THE AFRICAN THEORY
OKAY
was brought to the United States by African slaves, as part of their native language. It has been claimed that the phonetic waw-kay is a phrase (or word) in either the Bantu or Wolof dialects (or both), kay being a word meaning yes and waw an emphatic; waw-kay is an emphatic yes. The use of the word kay alone is recorded in the speech of black Americans as early as 1776. Significantly, the emergence of OKAY in white Americans’ vocabulary dates from a period when many refugees from Southern slavery were arriving in the North.

THE CHOCTAW THEORY
Some linguists draw attention to the Choctaw word okeh, which has the same pronunciation and meaning as in general American usage; U.S. President Woodrow Wilson, among others, used this spelling to emphasize the word’s Native American origins.

THE OLD KINDERHOOK THEORY
U.S. President Martin Van Buren was called Old Kinderhook after his birthplace of Kinderhook, New York.
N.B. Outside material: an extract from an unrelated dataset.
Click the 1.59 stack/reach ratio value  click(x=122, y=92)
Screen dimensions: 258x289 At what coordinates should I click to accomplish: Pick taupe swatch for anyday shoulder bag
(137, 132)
On March 24, 1840, during Van Buren’s bid for re-election, his Democratic supporters opened the OK Club on Grand Street in New York City—inspired by the initials of Van Buren's nickname.
Van Buren lost, but OK lived on.

THE ORL KORRECT THEORY
The 1830s saw a rise in the number of quirky abbreviations of common phrases. For example, ISBD meant “it shall be done,” RTBS “it remains to be seen” and SP “small potatoes.” Furthermore, KY stood for “no use” (know yuse) and, as noted in the Boston Morning Post on March 23, 1839, OK served as shorthand for “all correct” (orl korrect).

THE CIVIL WAR THEORY
During the Civil War, when a battalion returned from the front, the first man in line carried a sign displaying the number of men killed in action: “9 Killed,” “5 Killed,” and so on. If the number was zero, the sign read OK, indicating that all had survived.

THE FRENCH THEORY
One theory, published in London’s Daily Express newspaper in 1940, suggests that the term came into use during the American Revolutionary War. French sailors, remaining near their ships, patronized American women aux quais—the French term for on the docks, which is pronounced okay.

THE ANGLO-SAXON THEORY
Several centuries before okay’s first appearance, Norwegian and Danish sailors used the Anglo-Saxon term hogfor, meaning seaworthy. This was often abbreviated HG, pronounced hag-gay.

THE SHIPBUILDER THEORY

Early shipbuilders marked the timber they prepared. The first to be laid was marked OK Number 1, short for Outer Keel Number 1.

THE SCOTTISH THEORY
OK is an adaptation of the Scottish expression och-aye—deriving from och, an exclamation of surprise, and aye, meaning yes—which dates back to the 16th century.

THE OLD ENGLISH THEORY
In old England, the last harvest loads brought in from the fields were called hoacky or horkey. The same term also denoted the feast following the harvest and, thus, indicated its satisfactory completion. It was soon shortened to OK.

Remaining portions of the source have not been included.